§ ASSIGNMENT:
A verbatim transcription of every record below is required.

--- GIVEN INFORMATION ---

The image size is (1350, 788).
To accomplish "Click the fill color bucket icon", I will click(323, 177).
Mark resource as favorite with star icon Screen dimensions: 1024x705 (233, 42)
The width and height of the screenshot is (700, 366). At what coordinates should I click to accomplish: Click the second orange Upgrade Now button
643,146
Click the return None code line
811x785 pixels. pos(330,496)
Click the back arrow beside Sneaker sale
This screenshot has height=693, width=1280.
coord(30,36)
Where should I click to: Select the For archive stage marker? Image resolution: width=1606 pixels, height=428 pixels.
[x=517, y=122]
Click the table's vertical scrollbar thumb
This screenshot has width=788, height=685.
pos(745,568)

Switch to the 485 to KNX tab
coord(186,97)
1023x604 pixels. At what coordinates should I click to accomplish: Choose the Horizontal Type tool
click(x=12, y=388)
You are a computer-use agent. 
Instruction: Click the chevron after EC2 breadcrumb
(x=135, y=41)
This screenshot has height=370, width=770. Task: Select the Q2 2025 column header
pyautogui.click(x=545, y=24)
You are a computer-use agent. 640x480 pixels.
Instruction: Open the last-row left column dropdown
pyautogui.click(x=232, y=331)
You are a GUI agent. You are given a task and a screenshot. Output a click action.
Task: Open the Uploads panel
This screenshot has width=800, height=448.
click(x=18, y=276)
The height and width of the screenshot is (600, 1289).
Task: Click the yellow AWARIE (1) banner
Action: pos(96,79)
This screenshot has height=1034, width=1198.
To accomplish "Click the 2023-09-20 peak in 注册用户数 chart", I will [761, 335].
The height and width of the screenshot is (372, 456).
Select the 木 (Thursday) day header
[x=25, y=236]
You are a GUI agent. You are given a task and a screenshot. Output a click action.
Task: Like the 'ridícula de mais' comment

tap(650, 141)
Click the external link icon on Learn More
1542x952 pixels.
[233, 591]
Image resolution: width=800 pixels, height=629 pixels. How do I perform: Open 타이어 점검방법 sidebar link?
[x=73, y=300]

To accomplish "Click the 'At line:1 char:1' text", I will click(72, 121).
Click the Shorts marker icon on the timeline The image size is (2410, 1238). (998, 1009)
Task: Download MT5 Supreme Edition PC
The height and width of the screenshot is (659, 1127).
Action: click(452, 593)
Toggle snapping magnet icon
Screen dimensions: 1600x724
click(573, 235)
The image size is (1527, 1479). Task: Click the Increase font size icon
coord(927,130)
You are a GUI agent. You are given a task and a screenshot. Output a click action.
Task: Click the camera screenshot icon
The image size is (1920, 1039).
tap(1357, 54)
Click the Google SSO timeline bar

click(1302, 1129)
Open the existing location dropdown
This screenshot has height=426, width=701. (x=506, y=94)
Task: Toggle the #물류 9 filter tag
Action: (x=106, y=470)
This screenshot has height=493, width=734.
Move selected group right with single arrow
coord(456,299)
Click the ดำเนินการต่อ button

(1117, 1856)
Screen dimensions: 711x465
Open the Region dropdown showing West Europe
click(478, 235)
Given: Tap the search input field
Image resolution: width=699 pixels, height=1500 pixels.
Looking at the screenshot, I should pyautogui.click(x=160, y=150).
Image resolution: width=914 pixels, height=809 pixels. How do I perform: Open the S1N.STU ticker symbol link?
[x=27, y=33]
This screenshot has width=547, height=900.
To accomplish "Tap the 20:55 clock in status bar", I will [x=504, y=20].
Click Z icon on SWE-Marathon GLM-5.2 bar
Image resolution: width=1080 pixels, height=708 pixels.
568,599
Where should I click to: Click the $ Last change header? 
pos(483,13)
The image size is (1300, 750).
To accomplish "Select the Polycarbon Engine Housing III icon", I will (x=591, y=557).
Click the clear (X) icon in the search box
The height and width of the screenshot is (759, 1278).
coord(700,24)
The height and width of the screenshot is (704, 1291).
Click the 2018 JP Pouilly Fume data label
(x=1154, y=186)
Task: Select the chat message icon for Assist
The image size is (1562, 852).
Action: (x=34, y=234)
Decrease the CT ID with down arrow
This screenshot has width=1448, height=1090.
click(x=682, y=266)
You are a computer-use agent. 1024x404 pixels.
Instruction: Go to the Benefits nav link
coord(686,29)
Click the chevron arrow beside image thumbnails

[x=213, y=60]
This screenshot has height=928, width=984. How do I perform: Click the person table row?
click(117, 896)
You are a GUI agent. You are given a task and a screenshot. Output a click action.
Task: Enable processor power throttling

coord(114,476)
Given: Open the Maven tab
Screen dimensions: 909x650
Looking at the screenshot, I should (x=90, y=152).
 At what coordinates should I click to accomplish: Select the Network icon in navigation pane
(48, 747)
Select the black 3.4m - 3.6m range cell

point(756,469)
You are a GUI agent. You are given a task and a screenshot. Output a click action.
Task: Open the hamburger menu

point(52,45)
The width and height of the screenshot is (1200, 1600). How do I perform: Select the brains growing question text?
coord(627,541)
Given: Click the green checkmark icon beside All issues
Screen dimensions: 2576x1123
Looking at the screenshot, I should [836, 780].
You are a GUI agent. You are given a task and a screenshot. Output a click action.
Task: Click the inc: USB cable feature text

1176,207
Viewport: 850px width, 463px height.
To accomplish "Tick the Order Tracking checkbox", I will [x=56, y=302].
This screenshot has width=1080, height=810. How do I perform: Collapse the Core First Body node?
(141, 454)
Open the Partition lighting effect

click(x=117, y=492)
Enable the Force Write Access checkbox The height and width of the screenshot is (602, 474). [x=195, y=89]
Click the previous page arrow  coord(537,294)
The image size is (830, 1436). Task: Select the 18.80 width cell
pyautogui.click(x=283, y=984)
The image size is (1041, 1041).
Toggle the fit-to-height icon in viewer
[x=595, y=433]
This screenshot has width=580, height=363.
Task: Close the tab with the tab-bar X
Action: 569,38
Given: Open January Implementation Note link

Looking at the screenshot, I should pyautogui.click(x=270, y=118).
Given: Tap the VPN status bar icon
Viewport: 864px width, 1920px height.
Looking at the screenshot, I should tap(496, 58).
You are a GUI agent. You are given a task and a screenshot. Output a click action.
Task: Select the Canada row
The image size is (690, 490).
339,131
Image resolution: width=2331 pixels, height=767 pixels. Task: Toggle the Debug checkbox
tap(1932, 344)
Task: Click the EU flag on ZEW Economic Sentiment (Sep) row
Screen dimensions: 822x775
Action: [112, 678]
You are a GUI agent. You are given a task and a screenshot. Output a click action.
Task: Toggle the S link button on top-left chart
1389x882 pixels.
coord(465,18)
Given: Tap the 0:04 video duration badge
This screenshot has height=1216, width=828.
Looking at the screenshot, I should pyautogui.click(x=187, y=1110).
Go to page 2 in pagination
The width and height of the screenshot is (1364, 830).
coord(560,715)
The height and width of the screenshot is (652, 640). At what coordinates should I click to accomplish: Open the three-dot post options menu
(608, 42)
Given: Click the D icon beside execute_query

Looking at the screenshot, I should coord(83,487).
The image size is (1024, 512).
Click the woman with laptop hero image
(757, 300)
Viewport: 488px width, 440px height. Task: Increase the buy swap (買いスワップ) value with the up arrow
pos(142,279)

---

§ THE COMPLETED TASK:
The image size is (1350, 788).
To accomplish "Click the fill color bucket icon", I will click(323, 177).
Mark resource as favorite with star icon Screen dimensions: 1024x705 (233, 42)
The width and height of the screenshot is (700, 366). At what coordinates should I click to accomplish: Click the second orange Upgrade Now button
643,146
Click the return None code line
811x785 pixels. pos(330,496)
Click the back arrow beside Sneaker sale
This screenshot has height=693, width=1280.
coord(30,36)
Where should I click to: Select the For archive stage marker? Image resolution: width=1606 pixels, height=428 pixels.
[x=517, y=122]
Click the table's vertical scrollbar thumb
This screenshot has width=788, height=685.
pos(745,568)

Switch to the 485 to KNX tab
coord(186,97)
1023x604 pixels. At what coordinates should I click to accomplish: Choose the Horizontal Type tool
click(x=12, y=388)
You are a computer-use agent. 
Instruction: Click the chevron after EC2 breadcrumb
(x=135, y=41)
This screenshot has height=370, width=770. Task: Select the Q2 2025 column header
pyautogui.click(x=545, y=24)
You are a computer-use agent. 640x480 pixels.
Instruction: Open the last-row left column dropdown
pyautogui.click(x=232, y=331)
You are a GUI agent. You are given a task and a screenshot. Output a click action.
Task: Open the Uploads panel
This screenshot has width=800, height=448.
click(x=18, y=276)
The height and width of the screenshot is (600, 1289).
Task: Click the yellow AWARIE (1) banner
Action: pos(96,79)
This screenshot has height=1034, width=1198.
To accomplish "Click the 2023-09-20 peak in 注册用户数 chart", I will [761, 335].
The height and width of the screenshot is (372, 456).
Select the 木 (Thursday) day header
[x=25, y=236]
You are a GUI agent. You are given a task and a screenshot. Output a click action.
Task: Like the 'ridícula de mais' comment

tap(650, 141)
Click the external link icon on Learn More
1542x952 pixels.
[233, 591]
Image resolution: width=800 pixels, height=629 pixels. How do I perform: Open 타이어 점검방법 sidebar link?
[x=73, y=300]

To accomplish "Click the 'At line:1 char:1' text", I will click(72, 121).
Click the Shorts marker icon on the timeline The image size is (2410, 1238). (998, 1009)
Task: Download MT5 Supreme Edition PC
The height and width of the screenshot is (659, 1127).
Action: click(452, 593)
Toggle snapping magnet icon
Screen dimensions: 1600x724
click(573, 235)
The image size is (1527, 1479). Task: Click the Increase font size icon
coord(927,130)
You are a GUI agent. You are given a task and a screenshot. Output a click action.
Task: Click the camera screenshot icon
The image size is (1920, 1039).
tap(1357, 54)
Click the Google SSO timeline bar

click(1302, 1129)
Open the existing location dropdown
This screenshot has height=426, width=701. (x=506, y=94)
Task: Toggle the #물류 9 filter tag
Action: (x=106, y=470)
This screenshot has height=493, width=734.
Move selected group right with single arrow
coord(456,299)
Click the ดำเนินการต่อ button

(1117, 1856)
Screen dimensions: 711x465
Open the Region dropdown showing West Europe
click(478, 235)
Given: Tap the search input field
Image resolution: width=699 pixels, height=1500 pixels.
Looking at the screenshot, I should pyautogui.click(x=160, y=150).
Image resolution: width=914 pixels, height=809 pixels. How do I perform: Open the S1N.STU ticker symbol link?
[x=27, y=33]
This screenshot has width=547, height=900.
To accomplish "Tap the 20:55 clock in status bar", I will [x=504, y=20].
Click Z icon on SWE-Marathon GLM-5.2 bar
Image resolution: width=1080 pixels, height=708 pixels.
568,599
Where should I click to: Click the $ Last change header? 
pos(483,13)
The image size is (1300, 750).
To accomplish "Select the Polycarbon Engine Housing III icon", I will (x=591, y=557).
Click the clear (X) icon in the search box
The height and width of the screenshot is (759, 1278).
coord(700,24)
The height and width of the screenshot is (704, 1291).
Click the 2018 JP Pouilly Fume data label
(x=1154, y=186)
Task: Select the chat message icon for Assist
The image size is (1562, 852).
Action: (x=34, y=234)
Decrease the CT ID with down arrow
This screenshot has width=1448, height=1090.
click(x=682, y=266)
You are a computer-use agent. 1024x404 pixels.
Instruction: Go to the Benefits nav link
coord(686,29)
Click the chevron arrow beside image thumbnails

[x=213, y=60]
This screenshot has height=928, width=984. How do I perform: Click the person table row?
click(117, 896)
You are a GUI agent. You are given a task and a screenshot. Output a click action.
Task: Enable processor power throttling

coord(114,476)
Given: Open the Maven tab
Screen dimensions: 909x650
Looking at the screenshot, I should (x=90, y=152).
 At what coordinates should I click to accomplish: Select the Network icon in navigation pane
(48, 747)
Select the black 3.4m - 3.6m range cell

point(756,469)
You are a GUI agent. You are given a task and a screenshot. Output a click action.
Task: Open the hamburger menu

point(52,45)
The width and height of the screenshot is (1200, 1600). How do I perform: Select the brains growing question text?
coord(627,541)
Given: Click the green checkmark icon beside All issues
Screen dimensions: 2576x1123
Looking at the screenshot, I should [836, 780].
You are a GUI agent. You are given a task and a screenshot. Output a click action.
Task: Click the inc: USB cable feature text

1176,207
Viewport: 850px width, 463px height.
To accomplish "Tick the Order Tracking checkbox", I will [x=56, y=302].
This screenshot has width=1080, height=810. How do I perform: Collapse the Core First Body node?
(141, 454)
Open the Partition lighting effect

click(x=117, y=492)
Enable the Force Write Access checkbox The height and width of the screenshot is (602, 474). [x=195, y=89]
Click the previous page arrow  coord(537,294)
The image size is (830, 1436). Task: Select the 18.80 width cell
pyautogui.click(x=283, y=984)
The image size is (1041, 1041).
Toggle the fit-to-height icon in viewer
[x=595, y=433]
This screenshot has width=580, height=363.
Task: Close the tab with the tab-bar X
Action: 569,38
Given: Open January Implementation Note link

Looking at the screenshot, I should pyautogui.click(x=270, y=118).
Given: Tap the VPN status bar icon
Viewport: 864px width, 1920px height.
Looking at the screenshot, I should tap(496, 58).
You are a GUI agent. You are given a task and a screenshot. Output a click action.
Task: Select the Canada row
The image size is (690, 490).
339,131
Image resolution: width=2331 pixels, height=767 pixels. Task: Toggle the Debug checkbox
tap(1932, 344)
Task: Click the EU flag on ZEW Economic Sentiment (Sep) row
Screen dimensions: 822x775
Action: [112, 678]
You are a GUI agent. You are given a task and a screenshot. Output a click action.
Task: Toggle the S link button on top-left chart
1389x882 pixels.
coord(465,18)
Given: Tap the 0:04 video duration badge
This screenshot has height=1216, width=828.
Looking at the screenshot, I should pyautogui.click(x=187, y=1110).
Go to page 2 in pagination
The width and height of the screenshot is (1364, 830).
coord(560,715)
The height and width of the screenshot is (652, 640). At what coordinates should I click to accomplish: Open the three-dot post options menu
(608, 42)
Given: Click the D icon beside execute_query

Looking at the screenshot, I should coord(83,487).
The image size is (1024, 512).
Click the woman with laptop hero image
(757, 300)
Viewport: 488px width, 440px height. Task: Increase the buy swap (買いスワップ) value with the up arrow
pos(142,279)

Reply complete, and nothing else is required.